*TEXTO DE LEITURA*:
..............................

Outros nomes importantes surgidos paralelamente na dramaturgia foram os de Paul Green (1894-1981), Irwin Shaw (1913-1984) e William Saroyan (1908-1981), autores que introduziriam transformações destinadas a equipar o teatro norte-americano para a representação artística do conjunto de forças sociais e históricas inerente ao contexto norte-americano. Essas transformações foram progressivamente contribuindo para diferenciar esse setor do teatro norte-americano não apenas do teatro europeu, mas também do teatro que caracterizava a Broadway.

Outra inovação de máxima importância nos anos 1930 foi a aclimatação cultural e artística, através do trabalho do Group Theater, dos princípios de treinamento interpretativo de Konstantin Stanislavsky, pensador teatral e encenador do Teatro de Arte de Moscou. Diretores egressos do Group Theater como Elia Kazan (1909-2003) e Lee Strassberg (1901-1982) fundariam, algum tempo depois, o famoso Actors’s Studio, núcleo de preparação de atores cuja ressonância se faria sentir por várias gerações de atores e atrizes norte-americanos e estrangeiros, e que se mantém em atuação até a atualidade.

As transformações sociais expressas no palco

Um dos traços distintivos do teatro norte-americano foi sua capacidade de representar as transformações sociais aceleradas e intensas que sempre caracterizaram o país. Durante os anos 1940, após a entrada oficial dos Estados Unidos na Segunda Guerra Mundial, surgiu a necessidade de apresentação de peças tanto para civis como para soldados, valorizando-se nesse contexto também as encenações voltadas ao entretenimento.

As décadas de 1940 e 50 foram marcadas pelas estreias de alguns dos mais marcantes musicais de todos os tempos: “Oklahoma” (1943), “Carroussel” (1945), “South Pacific” (1949), “The King and I” (1951), “My Fair Lady” (1956), “West Side Story”(1957) e “The Sound of Music” (1959). Tais produções foram grandes sucessos de público no gênero e trouxeram inovações coreográficas, técnicas e cenográficas que seriam prontamente absorvidas também pelo cinema.

..............................

Registros de localização de elementos

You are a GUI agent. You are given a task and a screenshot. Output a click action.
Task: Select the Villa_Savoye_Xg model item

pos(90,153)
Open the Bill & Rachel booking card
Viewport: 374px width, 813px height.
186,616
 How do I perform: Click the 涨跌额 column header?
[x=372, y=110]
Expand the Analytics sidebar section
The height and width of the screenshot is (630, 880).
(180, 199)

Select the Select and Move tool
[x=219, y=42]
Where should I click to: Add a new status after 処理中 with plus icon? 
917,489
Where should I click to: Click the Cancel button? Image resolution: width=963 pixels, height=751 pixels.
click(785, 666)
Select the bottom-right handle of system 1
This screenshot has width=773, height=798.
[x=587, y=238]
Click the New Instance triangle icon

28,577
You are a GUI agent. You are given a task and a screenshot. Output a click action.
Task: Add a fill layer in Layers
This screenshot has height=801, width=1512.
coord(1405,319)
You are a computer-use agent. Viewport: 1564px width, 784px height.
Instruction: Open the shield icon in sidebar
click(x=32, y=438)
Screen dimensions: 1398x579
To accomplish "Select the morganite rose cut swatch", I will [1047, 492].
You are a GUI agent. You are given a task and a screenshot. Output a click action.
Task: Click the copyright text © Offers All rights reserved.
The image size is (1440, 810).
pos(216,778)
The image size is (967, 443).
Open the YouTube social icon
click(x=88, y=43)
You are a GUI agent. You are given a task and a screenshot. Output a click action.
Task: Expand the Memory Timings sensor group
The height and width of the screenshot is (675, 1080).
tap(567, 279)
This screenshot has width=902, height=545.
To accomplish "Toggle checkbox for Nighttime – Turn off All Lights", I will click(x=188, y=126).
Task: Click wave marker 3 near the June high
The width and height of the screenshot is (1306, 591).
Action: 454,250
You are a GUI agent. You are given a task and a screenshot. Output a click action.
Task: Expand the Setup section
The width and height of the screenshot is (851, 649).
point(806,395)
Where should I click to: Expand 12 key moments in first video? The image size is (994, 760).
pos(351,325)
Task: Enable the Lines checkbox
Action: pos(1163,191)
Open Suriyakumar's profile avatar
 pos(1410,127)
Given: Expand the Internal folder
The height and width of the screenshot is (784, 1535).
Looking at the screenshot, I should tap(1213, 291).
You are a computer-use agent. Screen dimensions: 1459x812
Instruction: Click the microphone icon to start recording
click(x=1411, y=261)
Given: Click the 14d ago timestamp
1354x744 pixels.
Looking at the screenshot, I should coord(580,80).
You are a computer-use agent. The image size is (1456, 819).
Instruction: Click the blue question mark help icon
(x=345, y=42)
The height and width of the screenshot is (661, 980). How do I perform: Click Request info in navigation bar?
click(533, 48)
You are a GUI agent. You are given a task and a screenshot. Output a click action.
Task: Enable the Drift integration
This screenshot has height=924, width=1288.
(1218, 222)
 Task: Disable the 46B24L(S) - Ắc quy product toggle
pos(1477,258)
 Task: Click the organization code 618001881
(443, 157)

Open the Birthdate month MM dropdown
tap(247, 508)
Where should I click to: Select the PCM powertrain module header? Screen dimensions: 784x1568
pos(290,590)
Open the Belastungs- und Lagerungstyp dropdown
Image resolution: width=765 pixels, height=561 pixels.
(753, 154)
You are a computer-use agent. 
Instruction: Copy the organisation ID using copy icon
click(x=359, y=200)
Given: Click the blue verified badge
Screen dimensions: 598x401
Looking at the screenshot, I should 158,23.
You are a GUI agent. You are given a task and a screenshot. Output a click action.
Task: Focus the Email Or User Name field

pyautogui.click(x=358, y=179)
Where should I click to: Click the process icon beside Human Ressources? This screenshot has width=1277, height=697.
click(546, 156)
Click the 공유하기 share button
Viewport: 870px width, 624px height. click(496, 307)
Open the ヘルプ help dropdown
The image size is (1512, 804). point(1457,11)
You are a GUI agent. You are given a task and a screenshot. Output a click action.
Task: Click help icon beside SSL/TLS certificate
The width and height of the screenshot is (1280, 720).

..............................

Copie, sem nenhuma alteração, o trecho do texto sobre o teatro norte-americano que começa em "Um dos traços" e termina em "voltadas ao entretenimento.". Os registros constituem um material à parte, sem relação com o texto.

*RESULTADO*:
Um dos traços distintivos do teatro norte-americano foi sua capacidade de representar as transformações sociais aceleradas e intensas que sempre caracterizaram o país. Durante os anos 1940, após a entrada oficial dos Estados Unidos na Segunda Guerra Mundial, surgiu a necessidade de apresentação de peças tanto para civis como para soldados, valorizando-se nesse contexto também as encenações voltadas ao entretenimento.